The Question of God
The answer could be quite straightforward. Most people who know me will know that I am quite a 'practising' Hindu, reading up some of the ancient texts and sprinkling my conversations with references from what I learnt in my childhood. I am not the temple-going kind, neither do I pray much publicly; but then there is a temple I go to if I am feeling restless and downbeat. This inevitably makes me believe in the existence of God, surely.
However, like everything else with me, I am afraid, the answer is less straightforward than that. An honest answer will be that while I am deeply Hindu, I accept this as a culture and a way of life, not as an immutable version of idol worshipping. I have learnt, through my life experience, the negative aspects of Hinduism too. For example, I believe that some of our Hindu practises, particularly to casteism and lack of dignity of labour, is the primary reason why we see so much squalor and poverty in India.
Above all, though, I believe that men have invented God and it is not the other way round.
In short, I put God at the same pedestal as science, which is another human invention of sorts. Both of these 'concepts' liberate us at times, offer convenient explanations, as well as blind us at other times and make us go after each other. Considered this way, God seems to be a perfectly logical conception, a sort of 'black hole' which suck away the current realm of unknown and of complexity; with a touch of anthromorphism, one can think God is actively seeking to spread new human knowledge so that he has to do less. All the readings of complexity theory, which essentially explains why it is so difficult to connect everything in a simple cause-effect explanation, point to the necessity of God. The concept of God can provide a simple explanation to unbearable complexity of our lives and free us from impossible moral problems that will arise if things can not be explained at all.
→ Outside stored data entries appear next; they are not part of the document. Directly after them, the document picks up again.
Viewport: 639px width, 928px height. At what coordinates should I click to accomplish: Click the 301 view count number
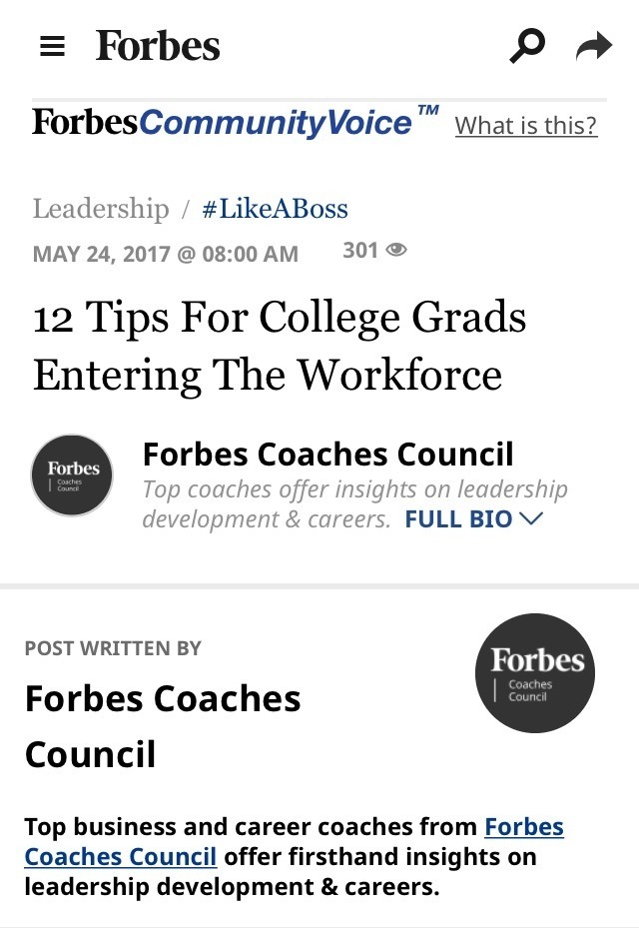(x=359, y=251)

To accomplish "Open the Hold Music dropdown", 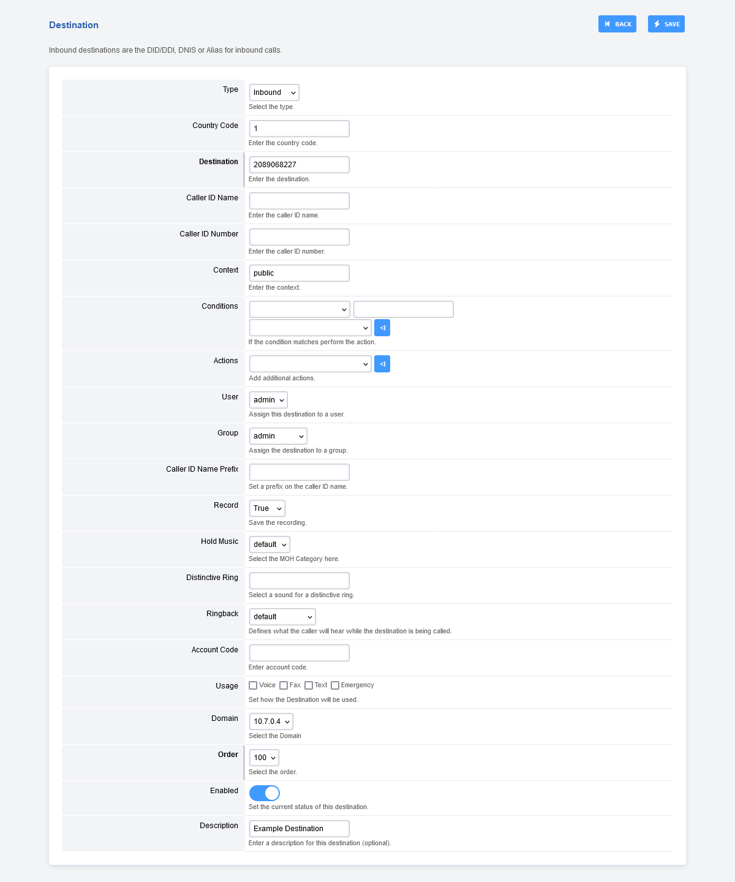I will [269, 544].
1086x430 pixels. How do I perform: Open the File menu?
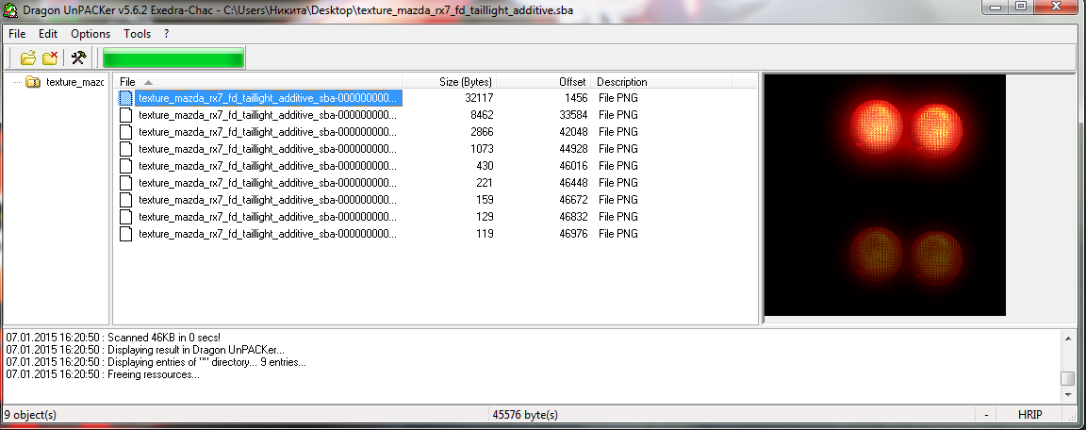(x=17, y=33)
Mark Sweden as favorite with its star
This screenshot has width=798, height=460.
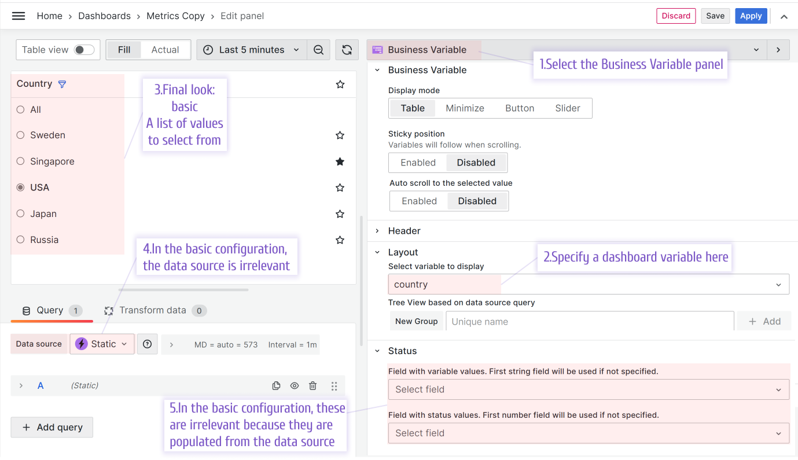point(340,135)

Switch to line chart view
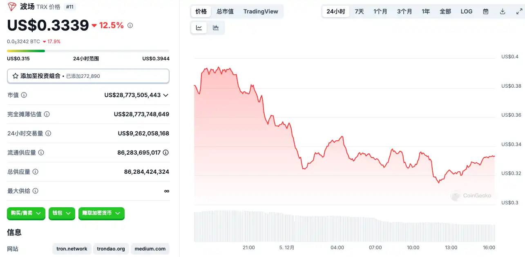[x=199, y=28]
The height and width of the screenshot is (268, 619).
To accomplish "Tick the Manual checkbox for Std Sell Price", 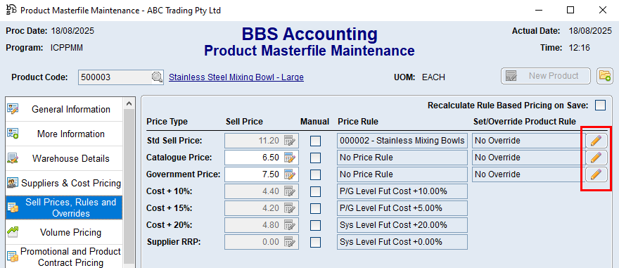I will [x=315, y=141].
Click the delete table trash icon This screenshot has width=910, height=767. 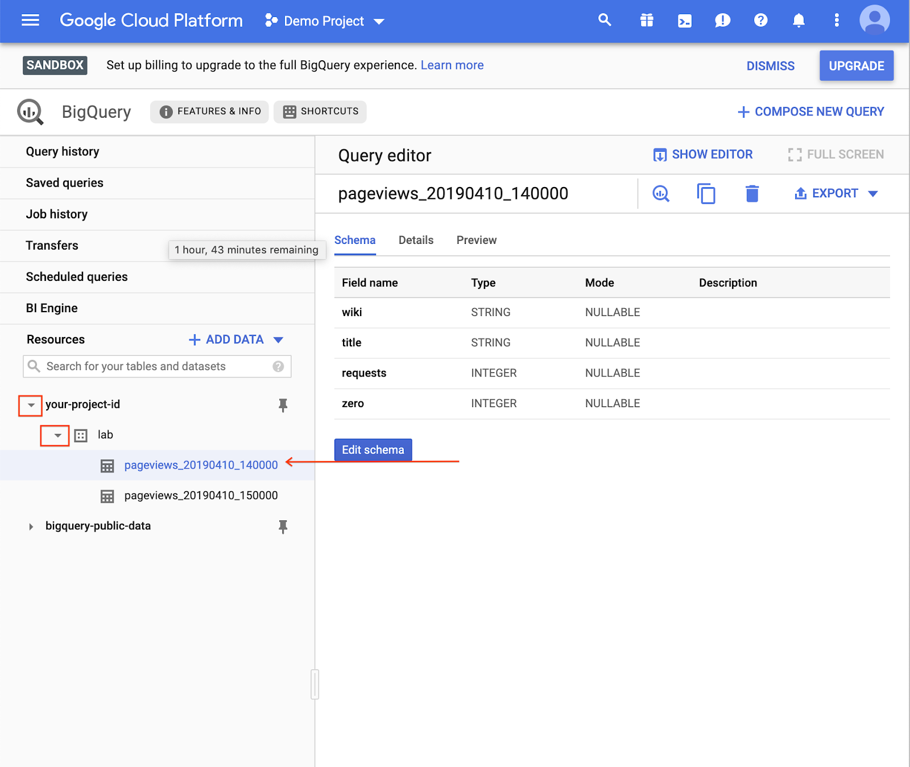[752, 194]
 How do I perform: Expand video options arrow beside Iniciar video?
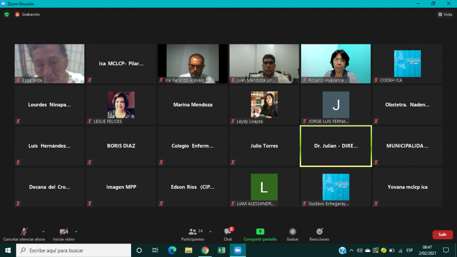[76, 231]
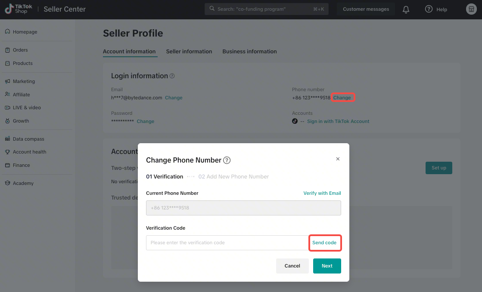Click the Login information info icon
482x292 pixels.
172,76
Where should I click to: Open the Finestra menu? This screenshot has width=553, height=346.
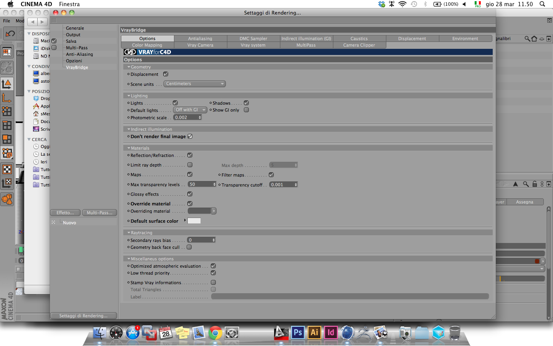click(70, 4)
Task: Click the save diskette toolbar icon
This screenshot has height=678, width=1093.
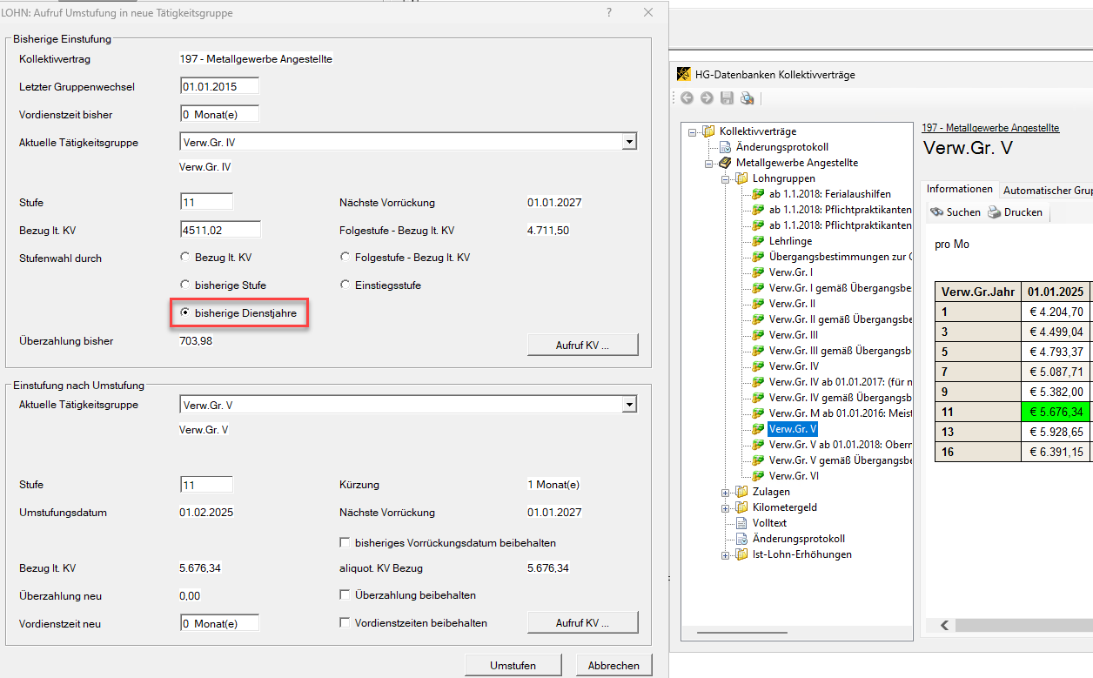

So, to reiterate, I believe that God is an idealized concept which human beings have formed. In a way, it is consistent with my Hindu belief: There are a multitude of Gods, and each of us has a heavenly manifestation within ourselves.
To think of it, this refers to the bit of goodness in each of us. When I pray to God, I pray to my good self: When I want success, I appeal to that bit of myself who want to get up in the morning and believe in hard work. When I want happiness, I appeal to that bit in me who is kind and enjoy being with others and feel good with other people feeling happy. It is a complex concept made simple with a humanistic representation of The God.
So, no blasphemy - I can argue I believe in God, though all my prayers are silent and private ones. I never see any use of organized religion, which, to me, is a political formation of a bygone era. The fact that the organized religion (and not God) is making a comeback today because we are struggling with our cognitive limitations and are now more willing than ever to give up thinking. It is easy to lump our failures into easy explanations built on blaming others, and, indeed, in the end, race into unnecessary wars. That's all noise trying to submerge our private conversation with our individual deities, and to steal our perspectives that we can gain by looking at ourselves.
Shall I wait for deliverance or bring it about myself?